EXCERPTED RECORDS.
* Start *
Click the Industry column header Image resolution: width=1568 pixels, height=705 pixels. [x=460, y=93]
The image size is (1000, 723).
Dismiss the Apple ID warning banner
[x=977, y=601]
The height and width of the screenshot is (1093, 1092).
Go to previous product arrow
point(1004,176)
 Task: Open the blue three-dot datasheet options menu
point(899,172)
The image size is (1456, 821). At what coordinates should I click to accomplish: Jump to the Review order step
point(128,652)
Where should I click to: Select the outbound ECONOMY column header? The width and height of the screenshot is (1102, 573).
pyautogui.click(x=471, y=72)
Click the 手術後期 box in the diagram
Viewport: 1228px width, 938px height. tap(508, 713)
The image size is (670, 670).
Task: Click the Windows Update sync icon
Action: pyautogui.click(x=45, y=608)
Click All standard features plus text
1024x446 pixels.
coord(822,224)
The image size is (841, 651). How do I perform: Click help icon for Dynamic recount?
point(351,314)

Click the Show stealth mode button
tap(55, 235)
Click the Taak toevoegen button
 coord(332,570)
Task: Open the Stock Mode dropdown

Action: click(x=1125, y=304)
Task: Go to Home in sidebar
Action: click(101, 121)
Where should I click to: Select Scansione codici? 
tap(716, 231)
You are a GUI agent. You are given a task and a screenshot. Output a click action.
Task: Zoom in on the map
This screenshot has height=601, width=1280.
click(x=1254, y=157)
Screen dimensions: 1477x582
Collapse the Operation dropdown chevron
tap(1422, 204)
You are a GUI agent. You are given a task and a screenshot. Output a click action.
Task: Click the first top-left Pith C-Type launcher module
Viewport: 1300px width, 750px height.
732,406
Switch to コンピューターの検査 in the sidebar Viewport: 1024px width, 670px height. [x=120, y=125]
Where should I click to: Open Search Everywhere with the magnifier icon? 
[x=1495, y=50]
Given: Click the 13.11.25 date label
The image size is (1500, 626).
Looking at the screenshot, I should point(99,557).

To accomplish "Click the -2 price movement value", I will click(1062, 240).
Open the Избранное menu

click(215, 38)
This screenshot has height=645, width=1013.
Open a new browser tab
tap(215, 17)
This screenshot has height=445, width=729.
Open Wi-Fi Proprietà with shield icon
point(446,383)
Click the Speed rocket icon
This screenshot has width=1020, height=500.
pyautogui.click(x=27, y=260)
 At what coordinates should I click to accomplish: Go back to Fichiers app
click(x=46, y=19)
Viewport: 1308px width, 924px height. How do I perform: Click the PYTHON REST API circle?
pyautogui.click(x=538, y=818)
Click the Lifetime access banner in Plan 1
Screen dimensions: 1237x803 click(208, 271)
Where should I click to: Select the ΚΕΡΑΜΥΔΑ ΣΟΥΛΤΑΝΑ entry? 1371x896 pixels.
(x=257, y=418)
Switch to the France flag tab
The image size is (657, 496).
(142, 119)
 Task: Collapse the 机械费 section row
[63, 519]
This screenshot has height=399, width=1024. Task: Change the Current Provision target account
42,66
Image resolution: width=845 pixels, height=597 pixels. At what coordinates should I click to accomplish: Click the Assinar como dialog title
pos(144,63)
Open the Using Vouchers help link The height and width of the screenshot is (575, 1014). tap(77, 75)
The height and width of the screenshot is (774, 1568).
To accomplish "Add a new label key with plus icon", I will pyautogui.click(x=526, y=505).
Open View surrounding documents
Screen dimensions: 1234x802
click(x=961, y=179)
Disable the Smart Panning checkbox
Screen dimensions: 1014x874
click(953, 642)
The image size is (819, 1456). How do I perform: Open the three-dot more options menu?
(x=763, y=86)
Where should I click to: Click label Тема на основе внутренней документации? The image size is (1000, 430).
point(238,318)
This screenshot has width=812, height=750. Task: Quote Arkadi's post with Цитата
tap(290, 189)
* End *
WHAT YOU NEED TO DO. Render every line of the records above as a Markdown table with the columns "Row" and "Text," numbering the lines consecutively and leaving out blank lines.

RESULT FOR THIS EXERCISE.
| Row | Text |
|---|---|
| 1 | Click the Industry column header Image resolution: width=1568 pixels, height=705 pixels. [x=460, y=93] |
| 2 | The image size is (1000, 723). |
| 3 | Dismiss the Apple ID warning banner |
| 4 | [x=977, y=601] |
| 5 | The height and width of the screenshot is (1093, 1092). |
| 6 | Go to previous product arrow |
| 7 | point(1004,176) |
| 8 |  Task: Open the blue three-dot datasheet options menu |
| 9 | point(899,172) |
| 10 | The image size is (1456, 821). At what coordinates should I click to accomplish: Jump to the Review order step |
| 11 | point(128,652) |
| 12 | Where should I click to: Select the outbound ECONOMY column header? The width and height of the screenshot is (1102, 573). |
| 13 | pyautogui.click(x=471, y=72) |
| 14 | Click the 手術後期 box in the diagram |
| 15 | Viewport: 1228px width, 938px height. tap(508, 713) |
| 16 | The image size is (670, 670). |
| 17 | Task: Click the Windows Update sync icon |
| 18 | Action: pyautogui.click(x=45, y=608) |
| 19 | Click All standard features plus text |
| 20 | 1024x446 pixels. |
| 21 | coord(822,224) |
| 22 | The image size is (841, 651). How do I perform: Click help icon for Dynamic recount? |
| 23 | point(351,314) |
| 24 | Click the Show stealth mode button |
| 25 | tap(55, 235) |
| 26 | Click the Taak toevoegen button |
| 27 |  coord(332,570) |
| 28 | Task: Open the Stock Mode dropdown |
| 29 | Action: click(x=1125, y=304) |
| 30 | Task: Go to Home in sidebar |
| 31 | Action: click(101, 121) |
| 32 | Where should I click to: Select Scansione codici?  |
| 33 | tap(716, 231) |
| 34 | You are a GUI agent. You are given a task and a screenshot. Output a click action. |
| 35 | Task: Zoom in on the map |
| 36 | This screenshot has height=601, width=1280. |
| 37 | click(x=1254, y=157) |
| 38 | Screen dimensions: 1477x582 |
| 39 | Collapse the Operation dropdown chevron |
| 40 | tap(1422, 204) |
| 41 | You are a GUI agent. You are given a task and a screenshot. Output a click action. |
| 42 | Task: Click the first top-left Pith C-Type launcher module |
| 43 | Viewport: 1300px width, 750px height. |
| 44 | 732,406 |
| 45 | Switch to コンピューターの検査 in the sidebar Viewport: 1024px width, 670px height. [x=120, y=125] |
| 46 | Where should I click to: Open Search Everywhere with the magnifier icon?  |
| 47 | [x=1495, y=50] |
| 48 | Given: Click the 13.11.25 date label |
| 49 | The image size is (1500, 626). |
| 50 | Looking at the screenshot, I should point(99,557). |
| 51 | To accomplish "Click the -2 price movement value", I will click(1062, 240). |
| 52 | Open the Избранное menu |
| 53 | click(215, 38) |
| 54 | This screenshot has height=645, width=1013. |
| 55 | Open a new browser tab |
| 56 | tap(215, 17) |
| 57 | This screenshot has height=445, width=729. |
| 58 | Open Wi-Fi Proprietà with shield icon |
| 59 | point(446,383) |
| 60 | Click the Speed rocket icon |
| 61 | This screenshot has width=1020, height=500. |
| 62 | pyautogui.click(x=27, y=260) |
| 63 |  At what coordinates should I click to accomplish: Go back to Fichiers app |
| 64 | click(x=46, y=19) |
| 65 | Viewport: 1308px width, 924px height. How do I perform: Click the PYTHON REST API circle? |
| 66 | pyautogui.click(x=538, y=818) |
| 67 | Click the Lifetime access banner in Plan 1 |
| 68 | Screen dimensions: 1237x803 click(208, 271) |
| 69 | Where should I click to: Select the ΚΕΡΑΜΥΔΑ ΣΟΥΛΤΑΝΑ entry? 1371x896 pixels. |
| 70 | (x=257, y=418) |
| 71 | Switch to the France flag tab |
| 72 | The image size is (657, 496). |
| 73 | (142, 119) |
| 74 |  Task: Collapse the 机械费 section row |
| 75 | [63, 519] |
| 76 | This screenshot has height=399, width=1024. Task: Change the Current Provision target account |
| 77 | 42,66 |
| 78 | Image resolution: width=845 pixels, height=597 pixels. At what coordinates should I click to accomplish: Click the Assinar como dialog title |
| 79 | pos(144,63) |
| 80 | Open the Using Vouchers help link The height and width of the screenshot is (575, 1014). tap(77, 75) |
| 81 | The height and width of the screenshot is (774, 1568). |
| 82 | To accomplish "Add a new label key with plus icon", I will pyautogui.click(x=526, y=505). |
| 83 | Open View surrounding documents |
| 84 | Screen dimensions: 1234x802 |
| 85 | click(x=961, y=179) |
| 86 | Disable the Smart Panning checkbox |
| 87 | Screen dimensions: 1014x874 |
| 88 | click(953, 642) |
| 89 | The image size is (819, 1456). How do I perform: Open the three-dot more options menu? |
| 90 | (x=763, y=86) |
| 91 | Where should I click to: Click label Тема на основе внутренней документации? The image size is (1000, 430). |
| 92 | point(238,318) |
| 93 | This screenshot has width=812, height=750. Task: Quote Arkadi's post with Цитата |
| 94 | tap(290, 189) |